ALEXANDRIA, VA - Charities that raise money through vehicle-donation programs are seeing a small but steady increase in donations ahead of a Jan. 1 change in tax laws
that will limit the deductions taxpayers can take for such gifts, reported the New York Times.
Many charities that rely on such programs say they will retool their programs after the New Year to help donors obtain the maximum value for their gift, and are hopeful that the donations will continue.
Under current law, a taxpayer who donates a vehicle is allowed to deduct the fair market value of the car or truck on his or her tax return.
That has made vehicle donations particularly attractive options, because the fair market value is usually much higher than the value one would get at trade in.
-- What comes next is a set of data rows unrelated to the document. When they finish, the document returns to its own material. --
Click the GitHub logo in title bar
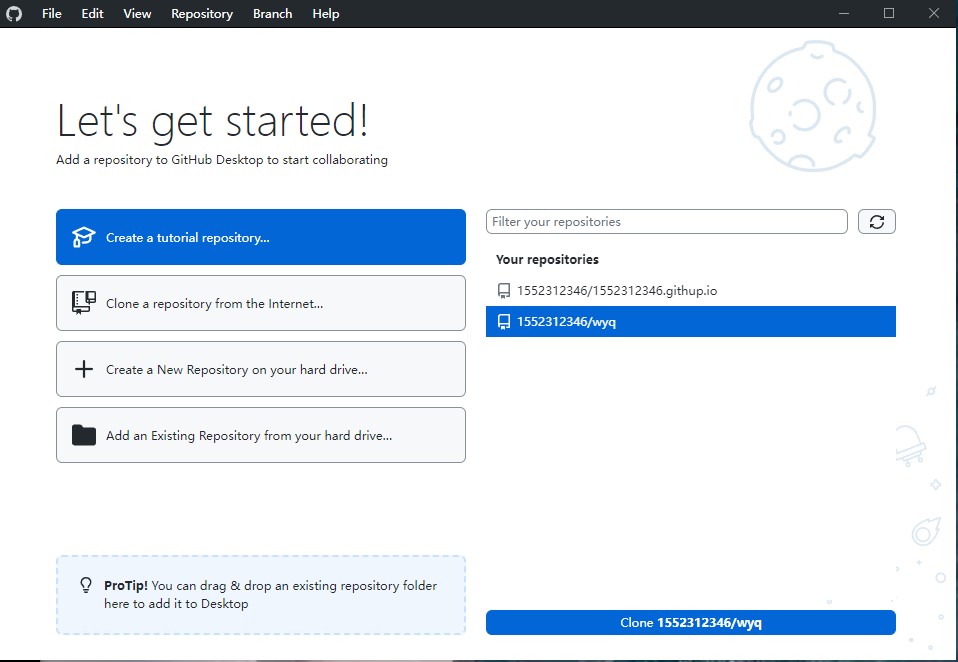The height and width of the screenshot is (662, 958). pos(14,14)
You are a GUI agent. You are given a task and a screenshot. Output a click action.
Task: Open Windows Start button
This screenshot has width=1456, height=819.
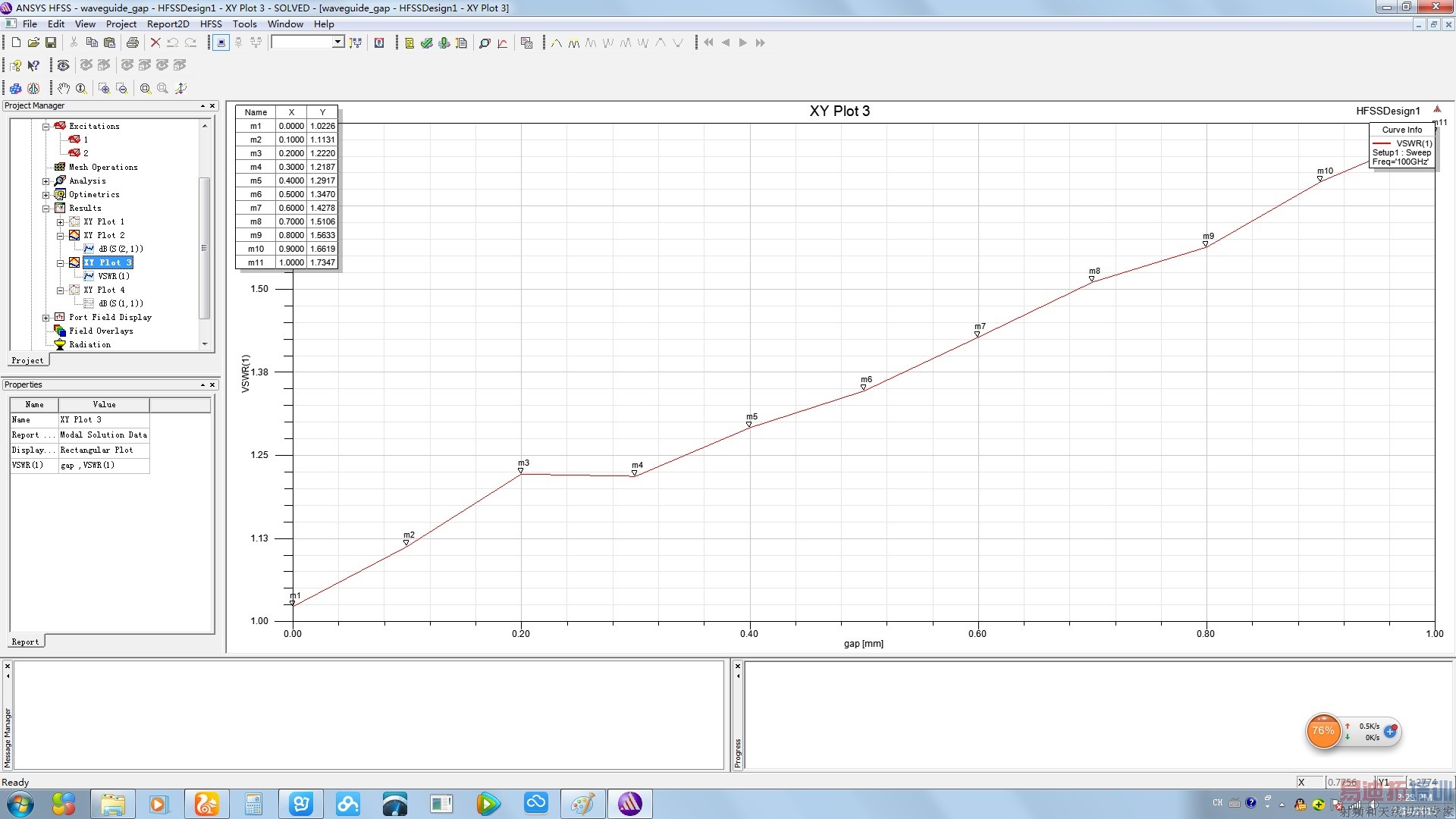20,804
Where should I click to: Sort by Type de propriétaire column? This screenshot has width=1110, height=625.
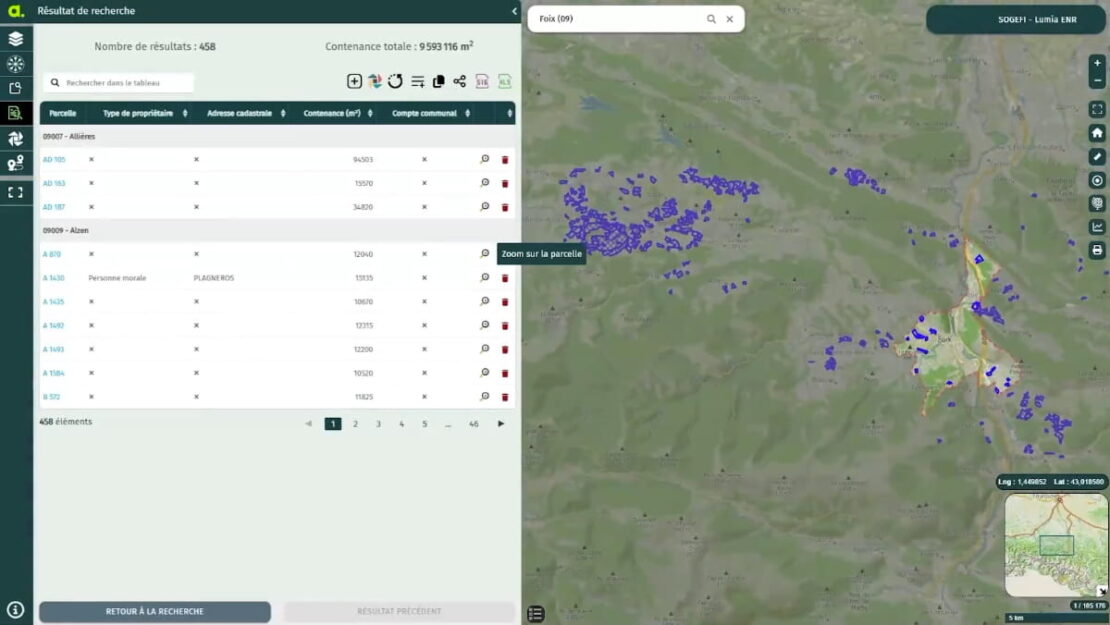184,114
In tax year 2000, about 733,000 taxpayers filed for car-donation deductions, collectively reducing their tax liability by an estimated $654 million, or $892 each, according to a November 2003 audit by the General Accounting Office that provided the impetus for the tax-law changes.
Under the changes to take effect in 2005, a taxpayer can deduct only the amount that a charity receives when it sells the vehicle. (Taxpayers may still deduct the fair market value of a vehicle worth $500 or less.)
Jim Hartman, director of the vehicle-donation program for the Alexandria-based Volunteers of America, estimated that donations are running 8 percent to 9 percent ahead of last year.
At Volunteers of America, which nets $10 million of its $800 million annual budget through vehicle donations, Hartman said some surveys indicate they might see a reduction of up to 50 percent.